大臣が今回で味を占めたのか、乗り気で話を広げてくる。

「オレとしては、戦ってもらえるなら何でもいい。どうだろうか?」


男性が青年に尋ねてる姿を見ながら、少女が不思議そうな顔をする。

「賞金も出ないのに、そんなに戦いたいものなんですの?」


(…そっか。神官の嬢ちゃんには分らんか。ま、仕方ないよな)

男性は確かに、この戦いへの好奇心だけは、戦う本人以外には分からないだろうなと納得をした。
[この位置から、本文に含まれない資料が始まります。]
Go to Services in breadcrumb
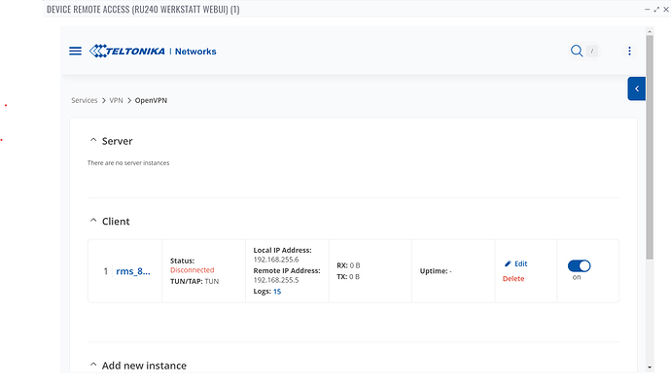The image size is (671, 385). tap(85, 100)
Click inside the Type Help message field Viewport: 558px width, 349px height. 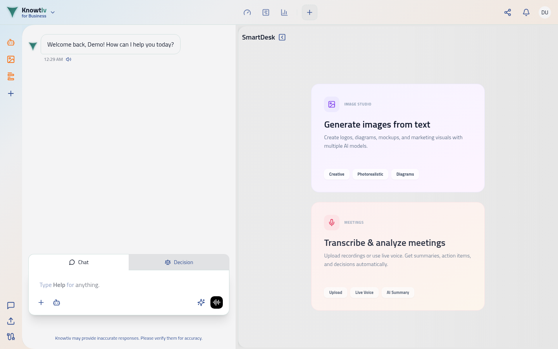[x=116, y=285]
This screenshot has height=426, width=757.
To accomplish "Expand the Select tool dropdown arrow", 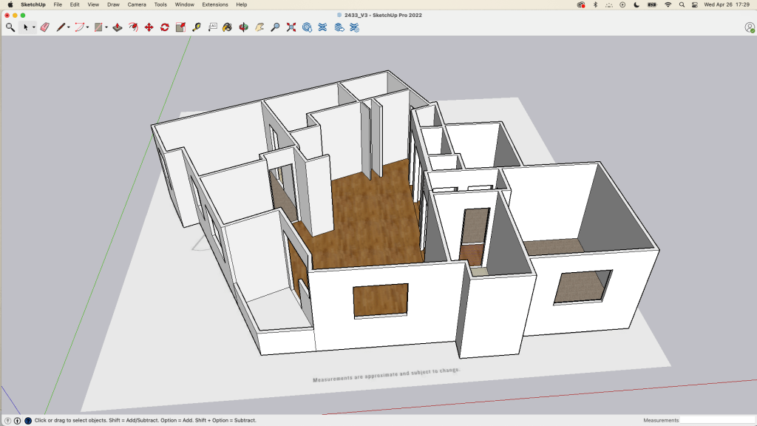I will (x=34, y=28).
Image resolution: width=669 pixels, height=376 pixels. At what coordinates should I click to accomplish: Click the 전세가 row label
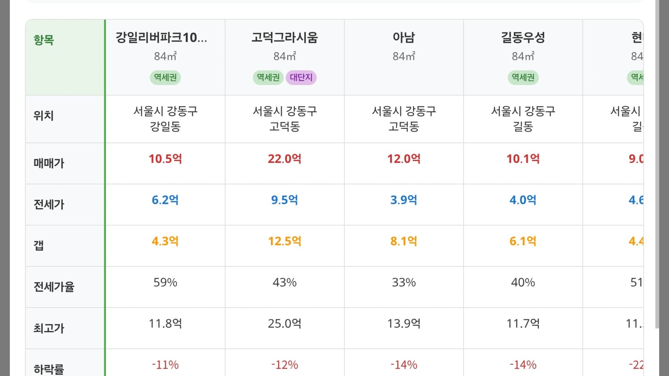pyautogui.click(x=49, y=204)
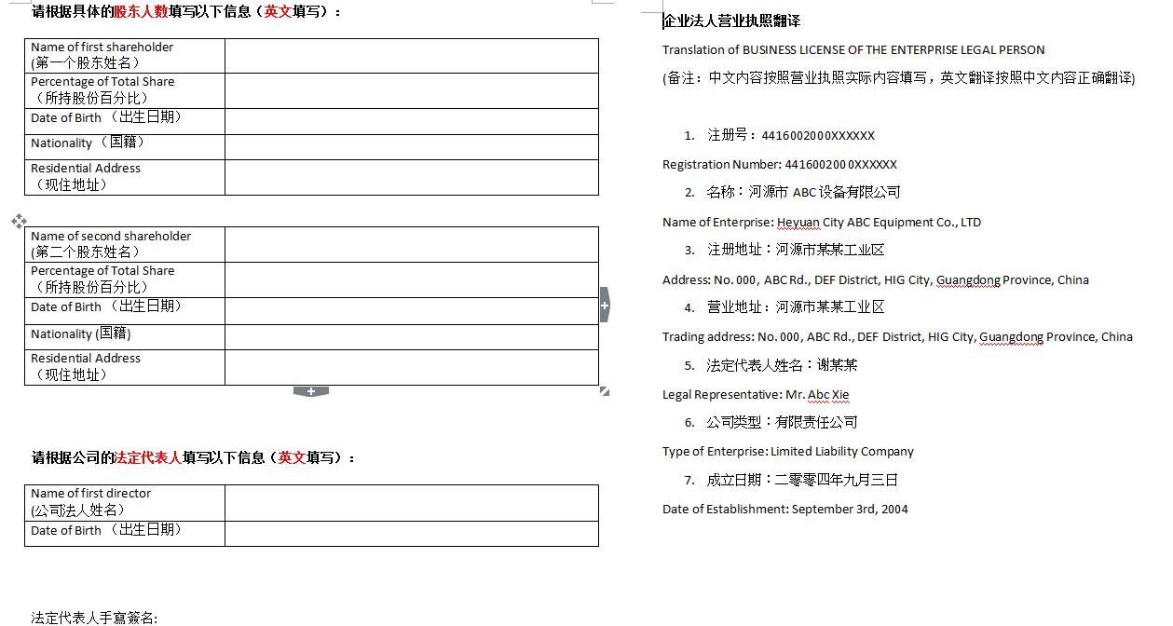Click the Name of second shareholder input cell
This screenshot has height=626, width=1173.
coord(410,245)
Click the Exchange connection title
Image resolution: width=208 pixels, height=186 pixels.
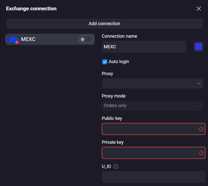click(x=31, y=9)
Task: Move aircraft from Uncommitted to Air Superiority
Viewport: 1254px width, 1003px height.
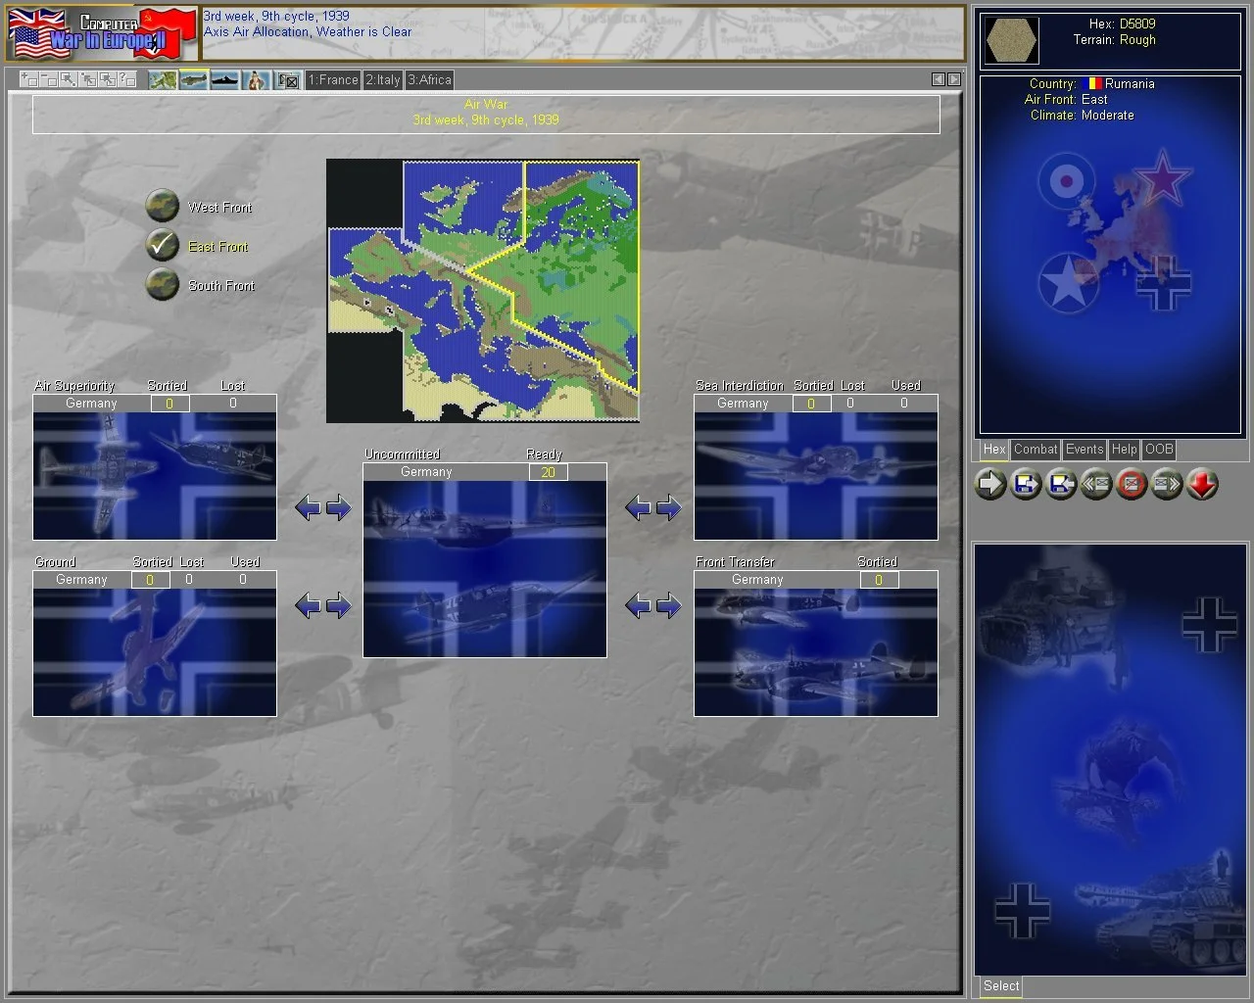Action: click(309, 507)
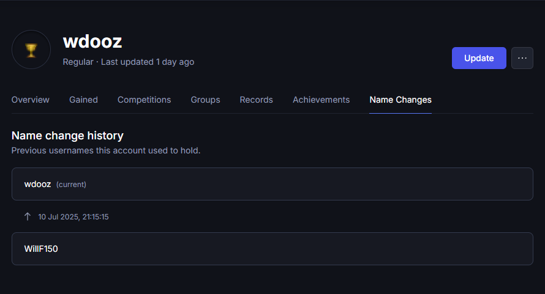Go to the Competitions tab
The image size is (545, 294).
coord(145,100)
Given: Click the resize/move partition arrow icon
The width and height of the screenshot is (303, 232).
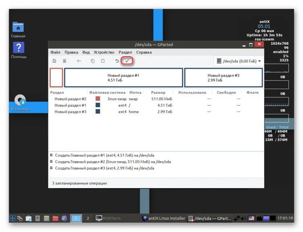Looking at the screenshot, I should coord(78,61).
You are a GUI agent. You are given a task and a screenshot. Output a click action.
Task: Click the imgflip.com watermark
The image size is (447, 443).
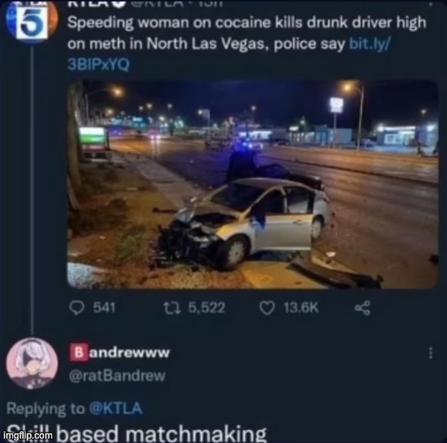click(27, 435)
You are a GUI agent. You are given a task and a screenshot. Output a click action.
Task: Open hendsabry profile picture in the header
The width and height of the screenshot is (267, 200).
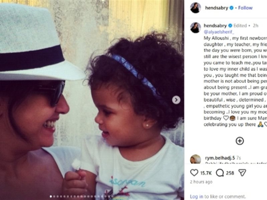tap(195, 8)
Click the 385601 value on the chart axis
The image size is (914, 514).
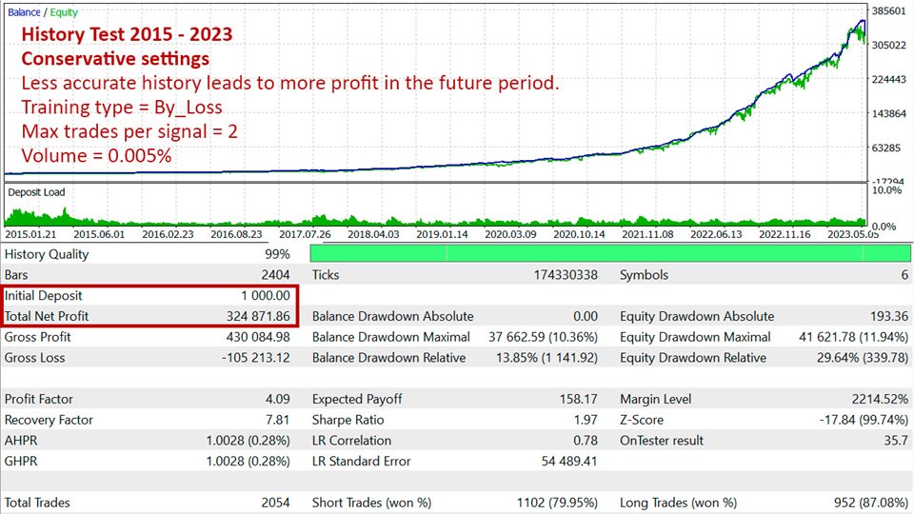tap(891, 10)
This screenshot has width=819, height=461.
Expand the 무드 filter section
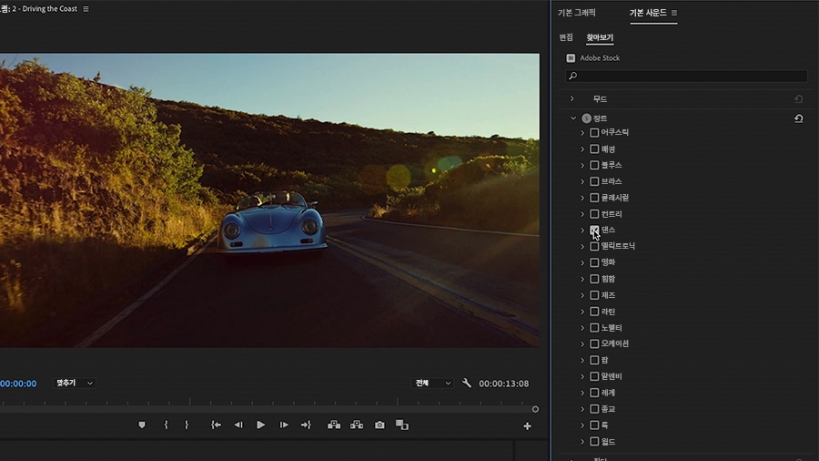coord(572,98)
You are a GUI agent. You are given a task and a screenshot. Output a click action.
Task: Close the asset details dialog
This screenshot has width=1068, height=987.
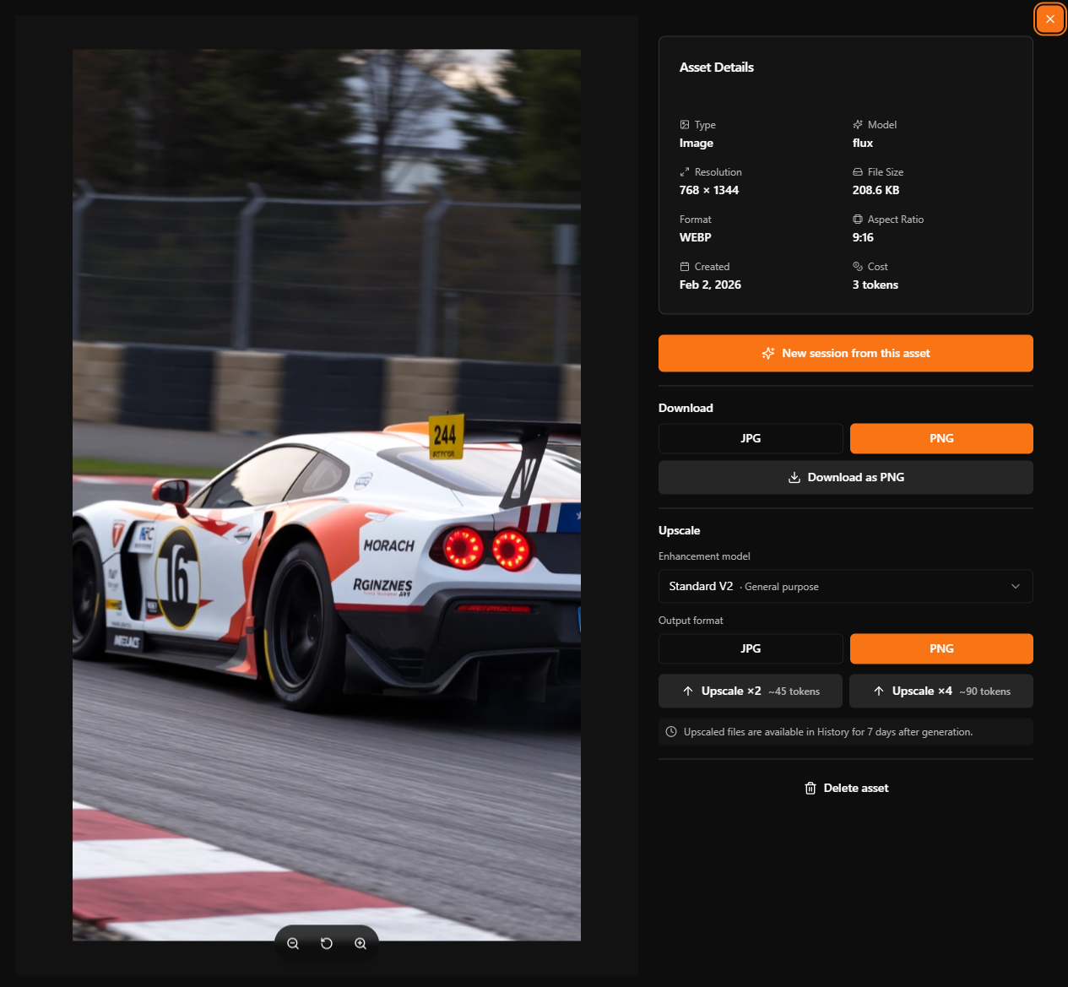[x=1049, y=19]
「強さに憧れるのは冒険者としては避けれないな、特に命の奪い合いでない闘技大会は実に楽しいものだ」

なるほどと頷きながら、少女はクルリと青年の方を向く。

「それでは、優勝者だけでなく、希望する方全員と戦うというのはどうですの?」

「…バカか。そんな事やれるか」

さすがに青年も少女の提案をバッサリ叩き切る。

むぅと頬を膨らませ少女が無言で抗議をするが、気に留める様子は青年になかった。


「では、ではせめて準決勝まで残った4人だけ。それも希望者だけという条件ではいかがでしょうか?」

ここで大臣が、なんとか成立させ様と案を入れてくる。

「もし受けてもらえるならば、もちろんシェイド殿には別に、国よりお礼をしたいと思いますが、これでいかがでしょうか?」

大臣と少女、それと男性が青年の返事を、興味深そうに待つ。



どこか諦めた様に、青年は大きく息を吐いた。

「…希望者最大4人、それだけでいいんだな?」

青年は仕方がないと言いながら、渋々了解をした。

少女達の顔がパアっと明るくなり、大臣はありがとうございますと言っている。

「それと、あの商人がまた賭けをやるなら噛ませろと言っていた。出来たらそれも考えてやってくれ」

大臣は思わぬ話に、それはもちろんと即答で返す。


話はまとまったなと、男性は半分になった袋の賞金を受け取ると、2人に深々と頭を下げる。

「本当に感謝する。実は帰るために何回かクエストしなきゃらんなと、本気で思ってたよ」


世界に名を馳せる龍討伐《ドラゴンスレイヤー》は、豪快にガッハッハと笑っていた。